-------- Records provided

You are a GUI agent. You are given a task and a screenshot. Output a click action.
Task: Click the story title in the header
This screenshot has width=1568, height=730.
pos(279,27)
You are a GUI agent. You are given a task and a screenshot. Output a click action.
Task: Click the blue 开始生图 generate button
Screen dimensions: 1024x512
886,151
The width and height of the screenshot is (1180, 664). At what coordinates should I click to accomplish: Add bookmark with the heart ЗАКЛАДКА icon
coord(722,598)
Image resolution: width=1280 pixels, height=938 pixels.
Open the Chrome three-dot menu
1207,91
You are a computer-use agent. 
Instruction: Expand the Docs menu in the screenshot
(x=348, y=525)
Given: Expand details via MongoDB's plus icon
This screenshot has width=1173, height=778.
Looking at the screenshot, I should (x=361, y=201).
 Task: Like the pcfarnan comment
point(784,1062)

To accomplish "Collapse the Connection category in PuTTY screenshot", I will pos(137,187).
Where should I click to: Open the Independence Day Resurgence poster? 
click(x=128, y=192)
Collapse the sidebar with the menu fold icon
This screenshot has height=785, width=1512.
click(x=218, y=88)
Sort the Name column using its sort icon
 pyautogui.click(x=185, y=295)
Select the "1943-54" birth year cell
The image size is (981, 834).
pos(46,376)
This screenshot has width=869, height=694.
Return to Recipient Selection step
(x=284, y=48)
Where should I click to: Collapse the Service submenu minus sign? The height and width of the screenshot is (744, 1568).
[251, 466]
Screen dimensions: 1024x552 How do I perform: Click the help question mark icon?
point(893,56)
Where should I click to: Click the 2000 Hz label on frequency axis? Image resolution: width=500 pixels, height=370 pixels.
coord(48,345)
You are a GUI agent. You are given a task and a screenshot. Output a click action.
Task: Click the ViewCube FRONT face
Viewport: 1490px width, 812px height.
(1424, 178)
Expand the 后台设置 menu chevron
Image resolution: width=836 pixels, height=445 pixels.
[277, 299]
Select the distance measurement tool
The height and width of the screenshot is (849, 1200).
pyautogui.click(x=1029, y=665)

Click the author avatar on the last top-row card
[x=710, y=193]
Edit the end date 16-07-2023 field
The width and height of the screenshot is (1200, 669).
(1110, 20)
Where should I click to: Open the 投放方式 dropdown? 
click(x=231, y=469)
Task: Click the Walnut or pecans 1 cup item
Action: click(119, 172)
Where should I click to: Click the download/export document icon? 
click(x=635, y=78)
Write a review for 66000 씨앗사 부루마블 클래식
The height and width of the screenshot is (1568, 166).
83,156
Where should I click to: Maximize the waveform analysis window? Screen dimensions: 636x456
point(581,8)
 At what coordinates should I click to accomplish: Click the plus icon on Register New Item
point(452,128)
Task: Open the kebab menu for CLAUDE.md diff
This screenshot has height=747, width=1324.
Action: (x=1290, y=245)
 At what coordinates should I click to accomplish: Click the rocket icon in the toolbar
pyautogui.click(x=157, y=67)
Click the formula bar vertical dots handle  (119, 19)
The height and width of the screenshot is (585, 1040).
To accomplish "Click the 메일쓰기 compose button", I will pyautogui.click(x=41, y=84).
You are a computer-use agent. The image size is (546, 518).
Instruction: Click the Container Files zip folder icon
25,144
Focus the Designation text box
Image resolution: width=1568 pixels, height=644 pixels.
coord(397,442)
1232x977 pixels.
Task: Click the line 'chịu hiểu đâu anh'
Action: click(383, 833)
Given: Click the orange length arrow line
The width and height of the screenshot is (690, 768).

----------------

> _Your goal_:
Write out all the data again, exactly as it appears.

> _Result of the task_:
You are a GUI agent. You are given a task and a screenshot. Output a click action.
Task: Click the story title in the header
This screenshot has width=1568, height=730.
pos(279,27)
You are a GUI agent. You are given a task and a screenshot. Output a click action.
Task: Click the blue 开始生图 generate button
Screen dimensions: 1024x512
886,151
The width and height of the screenshot is (1180, 664). At what coordinates should I click to accomplish: Add bookmark with the heart ЗАКЛАДКА icon
coord(722,598)
Image resolution: width=1280 pixels, height=938 pixels.
Open the Chrome three-dot menu
1207,91
You are a computer-use agent. 
Instruction: Expand the Docs menu in the screenshot
(x=348, y=525)
Given: Expand details via MongoDB's plus icon
This screenshot has width=1173, height=778.
Looking at the screenshot, I should (x=361, y=201).
 Task: Like the pcfarnan comment
point(784,1062)

To accomplish "Collapse the Connection category in PuTTY screenshot", I will pos(137,187).
Where should I click to: Open the Independence Day Resurgence poster? 
click(x=128, y=192)
Collapse the sidebar with the menu fold icon
This screenshot has height=785, width=1512.
click(x=218, y=88)
Sort the Name column using its sort icon
 pyautogui.click(x=185, y=295)
Select the "1943-54" birth year cell
The image size is (981, 834).
pos(46,376)
This screenshot has width=869, height=694.
Return to Recipient Selection step
(x=284, y=48)
Where should I click to: Collapse the Service submenu minus sign? The height and width of the screenshot is (744, 1568).
[251, 466]
Screen dimensions: 1024x552 How do I perform: Click the help question mark icon?
point(893,56)
Where should I click to: Click the 2000 Hz label on frequency axis? Image resolution: width=500 pixels, height=370 pixels.
coord(48,345)
You are a GUI agent. You are given a task and a screenshot. Output a click action.
Task: Click the ViewCube FRONT face
Viewport: 1490px width, 812px height.
(1424, 178)
Expand the 后台设置 menu chevron
Image resolution: width=836 pixels, height=445 pixels.
[277, 299]
Select the distance measurement tool
The height and width of the screenshot is (849, 1200).
pyautogui.click(x=1029, y=665)

Click the author avatar on the last top-row card
[x=710, y=193]
Edit the end date 16-07-2023 field
The width and height of the screenshot is (1200, 669).
(1110, 20)
Where should I click to: Open the 投放方式 dropdown? 
click(x=231, y=469)
Task: Click the Walnut or pecans 1 cup item
Action: click(119, 172)
Where should I click to: Click the download/export document icon? 
click(x=635, y=78)
Write a review for 66000 씨앗사 부루마블 클래식
The height and width of the screenshot is (1568, 166).
83,156
Where should I click to: Maximize the waveform analysis window? Screen dimensions: 636x456
point(581,8)
 At what coordinates should I click to accomplish: Click the plus icon on Register New Item
point(452,128)
Task: Open the kebab menu for CLAUDE.md diff
This screenshot has height=747, width=1324.
Action: (x=1290, y=245)
 At what coordinates should I click to accomplish: Click the rocket icon in the toolbar
pyautogui.click(x=157, y=67)
Click the formula bar vertical dots handle  (119, 19)
The height and width of the screenshot is (585, 1040).
To accomplish "Click the 메일쓰기 compose button", I will pyautogui.click(x=41, y=84).
You are a computer-use agent. The image size is (546, 518).
Instruction: Click the Container Files zip folder icon
25,144
Focus the Designation text box
Image resolution: width=1568 pixels, height=644 pixels.
coord(397,442)
1232x977 pixels.
Task: Click the line 'chịu hiểu đâu anh'
Action: click(383, 833)
Given: Click the orange length arrow line
The width and height of the screenshot is (690, 768).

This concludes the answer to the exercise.